Thursday, August 05, 2010

Those Leading Indicators

I mentioned the weird yield curve argument some time ago, but Albert Edwards, the highly regarded global strategist at Societe Generale, writes today:

I've read some real rubbish recently. I read, for example, that a recession cannot be imminent because the yield curve has not yet inverted. Indeed one of the key components for Conference Board leading indicator is the shape of the yield curve (10y-Fed Funds). This has been regularly adding 0.3-0.4% per month to the overall indicator, which is now falling MoM! The simple fact is that with Fed Funds at zero, it is totally ridiculous to suggest there is any information content in the steep yield curve, which will now never predict a recession. Without this yield curve nonsense this key lead indicator is already predicting a recession.

Click on chart to enlarge, courtesy of Societe Generale.

Also the team of global economists at Goldman Sachs had similar fear mongering charts last week. Click on charts to enlarge, courtesy of Goldman Sachs.

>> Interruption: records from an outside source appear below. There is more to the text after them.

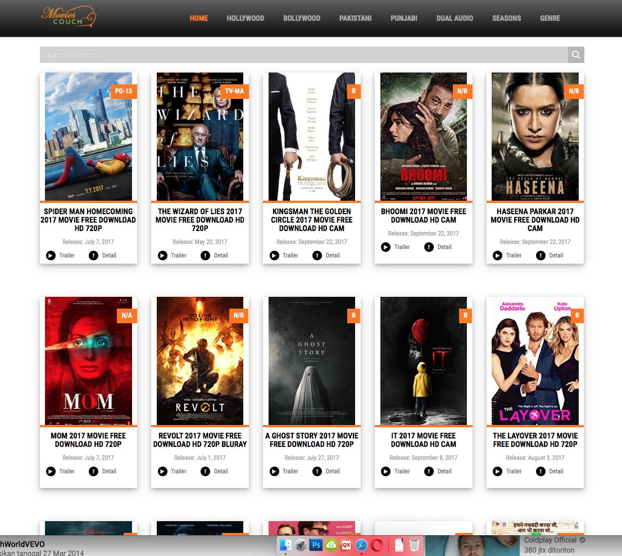Image resolution: width=622 pixels, height=556 pixels.
Task: Click the Trailer link under Bhoomi 2017
Action: pyautogui.click(x=402, y=247)
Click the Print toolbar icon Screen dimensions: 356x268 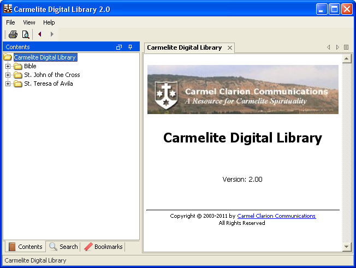[13, 34]
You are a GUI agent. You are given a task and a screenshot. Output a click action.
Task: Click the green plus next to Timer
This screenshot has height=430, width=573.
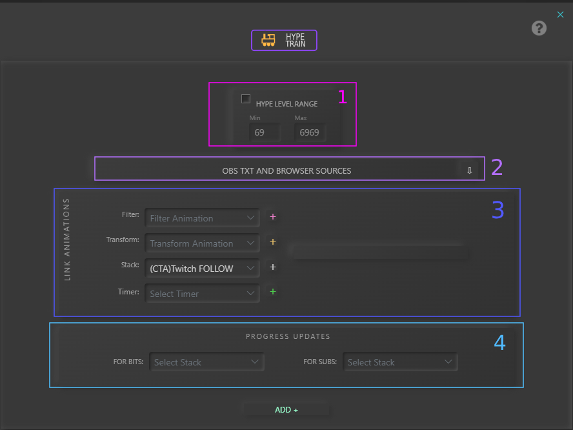[272, 292]
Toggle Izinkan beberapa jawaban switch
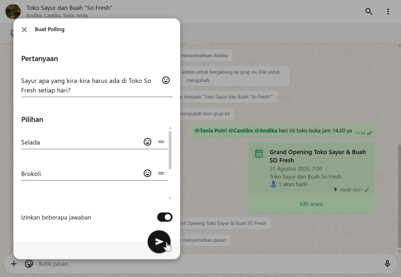 (164, 217)
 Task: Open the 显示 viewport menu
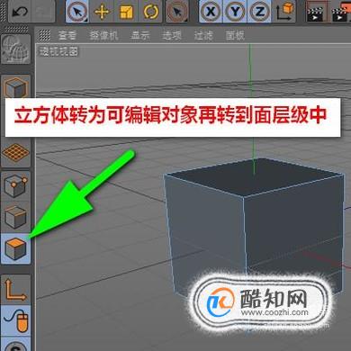140,35
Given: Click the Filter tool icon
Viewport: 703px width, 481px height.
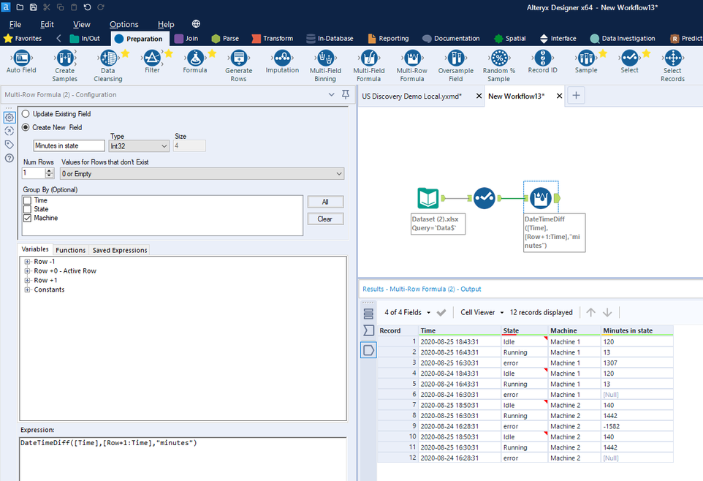Looking at the screenshot, I should [152, 58].
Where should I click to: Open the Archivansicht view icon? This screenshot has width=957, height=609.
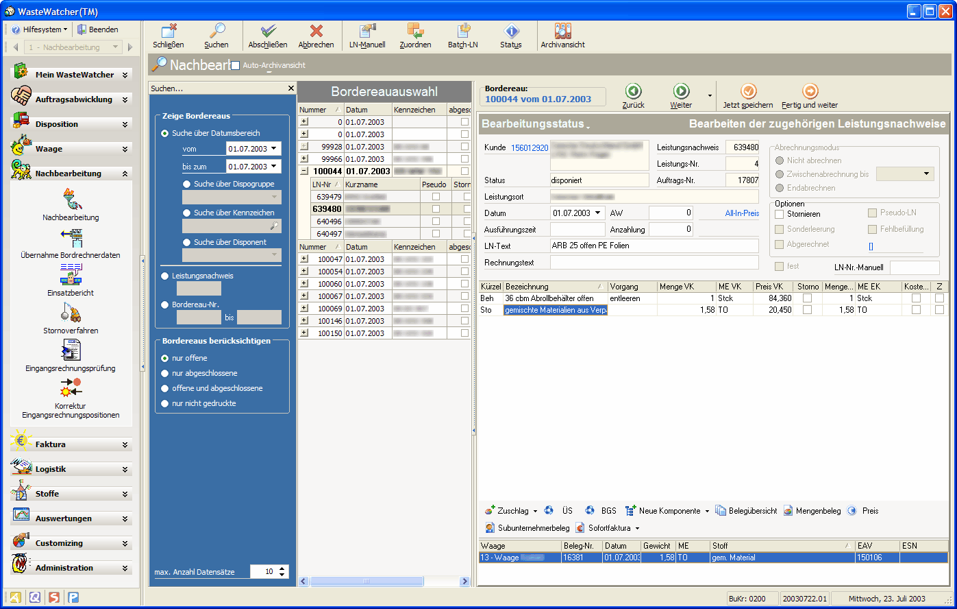coord(562,32)
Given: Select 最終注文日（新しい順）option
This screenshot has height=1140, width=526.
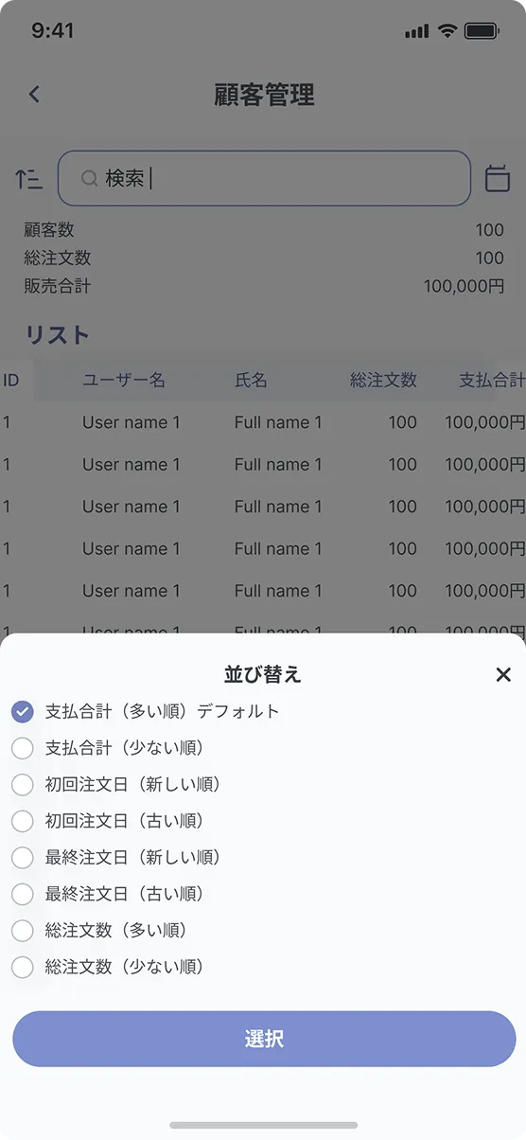Looking at the screenshot, I should tap(116, 857).

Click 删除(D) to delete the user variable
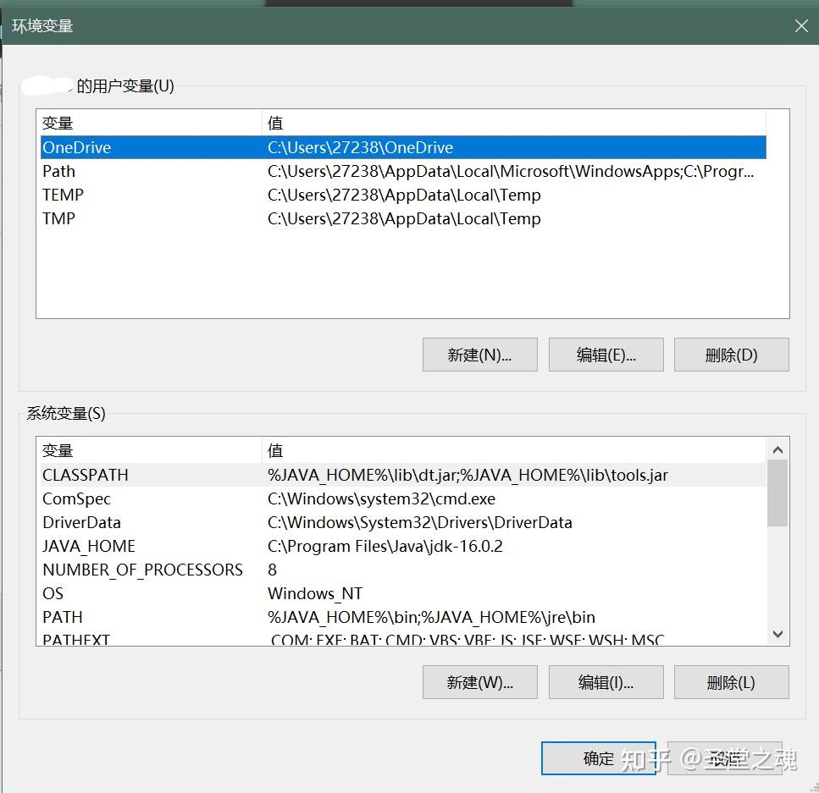[730, 354]
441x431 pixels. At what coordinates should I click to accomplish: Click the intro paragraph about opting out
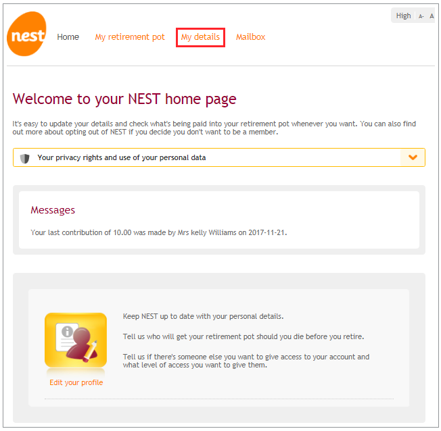[214, 128]
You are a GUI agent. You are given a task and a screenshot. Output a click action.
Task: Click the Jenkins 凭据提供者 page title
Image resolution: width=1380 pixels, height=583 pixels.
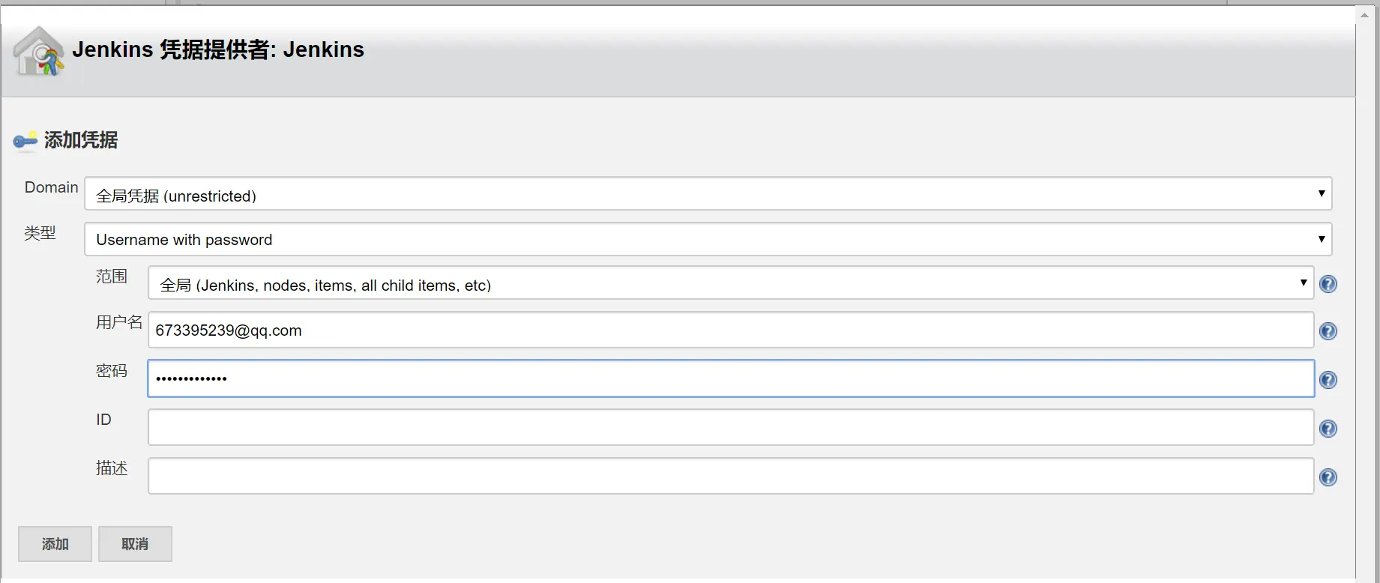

However, ECRI went out to streets yesterday in order to defend its stance in regard to US WLI. As to recession call, they stated:
However, a recession is hardly baked in the cake, which is why we aren’t making a recession call at this time. Simply put, we don’t predict the predictors. If we see our collection of leading indexes (including the USLLI, which turns ahead of stock prices) swing decisively toward the recession track, we’ll make a clear recession call. Until then, we’ll keep monitoring our leading indexes, as we’ve done for decades.